Researchers at US Oregon State University (OSU) hope to build on latest findings about a protein and to create a new class of antibiotics.
The work, published in the recent issue of the journal Structure, involves using X-ray crystallography to acquire first-ever detailed, atomic-level images of a peroxiredoxin, which is needed by all cells to help eliminate hydrogen peroxide, a toxin.
"Peroxiredoxins are found in animals, plants, and bacteria, and are proteins that are crucial for cell survival," said Arden Perkins, the lead author on the study.
However, peroxiredoxins inside bacteria help provide protection from immune cells and increase the virulence of bacterial cells that cause infections.
"The main function of peroxiredoxins is to eliminate hydrogen peroxide in cells by converting it to water," Perkins said in a news release from OSU. "This toxin is a byproduct of normal cell metabolism, and hydrogen peroxide has to be removed so it doesn't damage the cell. If peroxiredoxin doesn't do its job, cells will die."

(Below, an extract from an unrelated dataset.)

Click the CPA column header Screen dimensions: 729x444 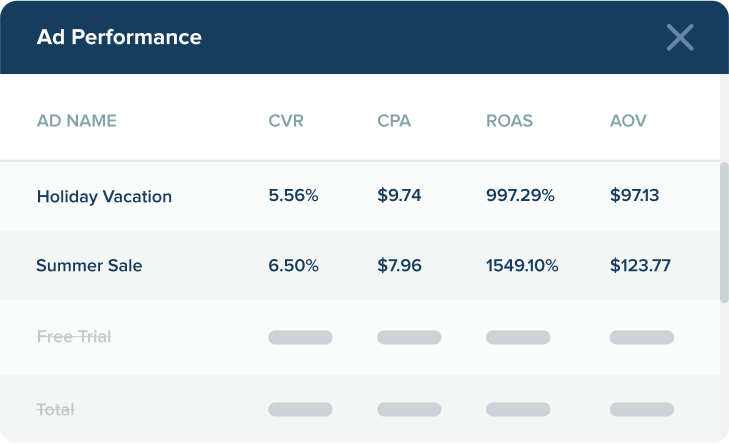coord(394,121)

The researchers believe if a molecule can be found that selectively blocks the motions of peroxiredoxin only in bacterial cells, it could function as an entirely new way to kill those cells and set the stage for new types of antibiotics.

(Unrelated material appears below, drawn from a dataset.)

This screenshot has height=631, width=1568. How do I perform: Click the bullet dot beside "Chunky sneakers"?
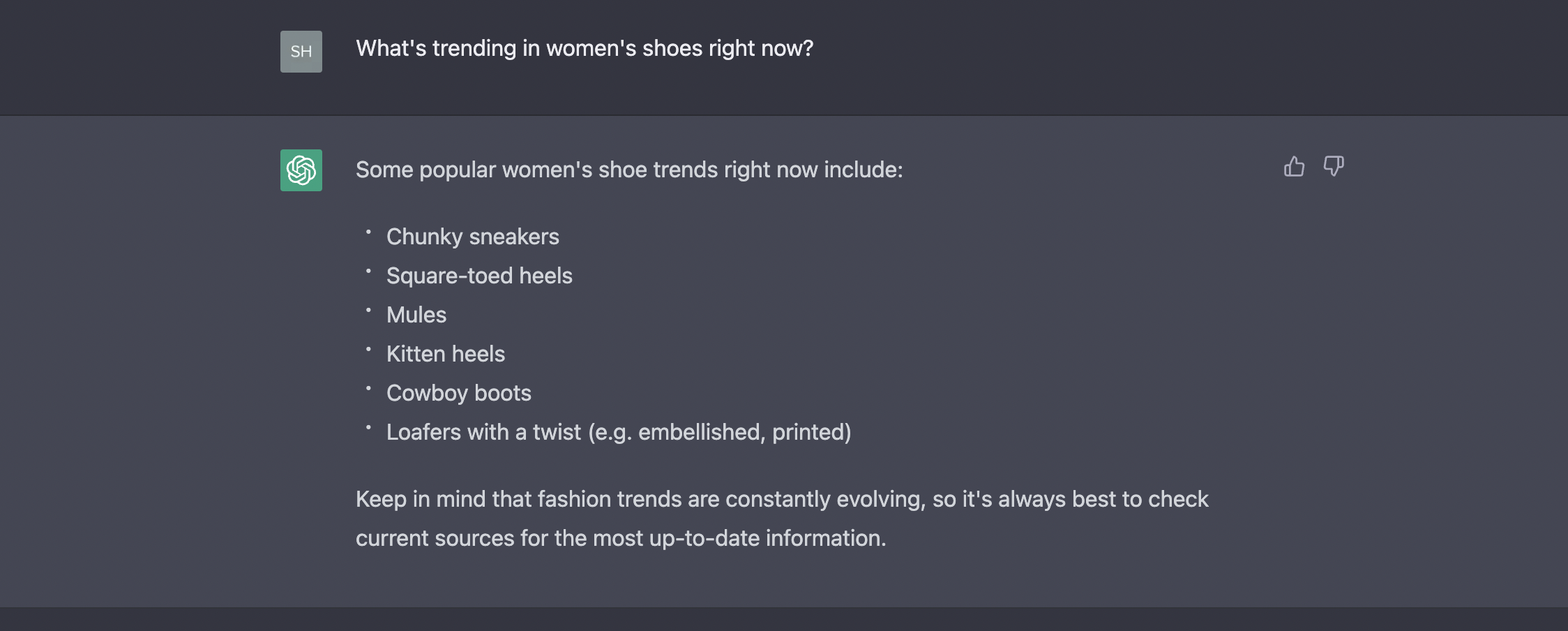tap(368, 232)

With images provided by X-ray crystallography, a technique that can reveal structures down to individual atoms, the researcher found that when peroxiredoxin is restrained and loses its mobility, it also loses its function. And if the normal function is lost, it can lead to cell death.
In addition, they discovered that there are special regions on bacterial peroxiredoxins, different from those found in humans, that could be specifically targeted.

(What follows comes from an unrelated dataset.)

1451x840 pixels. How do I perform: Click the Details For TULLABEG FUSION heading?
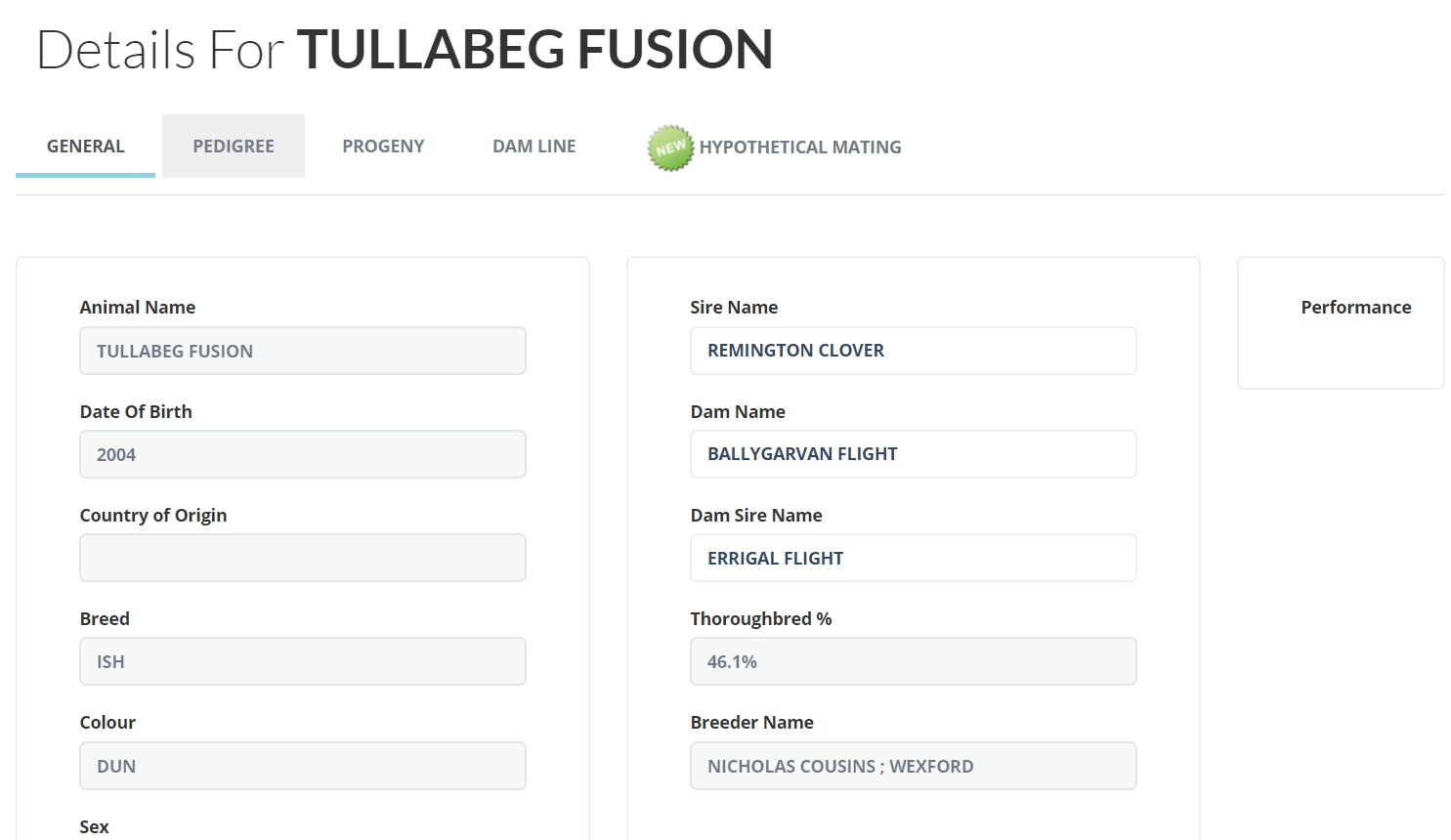pos(405,50)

Based on these findings, they envisioned that if compounds could aim at those targets and selectively shut down the protective function of peroxiredoxin just in bacteria, it would weaken or kill bacterial cells.
"There's a lot of potential for this to be foundational work," Perkins said. "The key concept is selectively restraining the motions of peroxiredoxins in some cells, inactivating its function and leading to the death of the cells you want to kill."
The researchers hope the approach could help address the increasing problem of antibiotic resistance to many existing drugs and work in synergy with existing antibiotics to improve their efficacy.
In related approaches, Perkins said, the concept may also hold some value against certain non-bacterial pathogens, like those that cause malaria or African sleeping sickness, which increasingly are difficult to treat.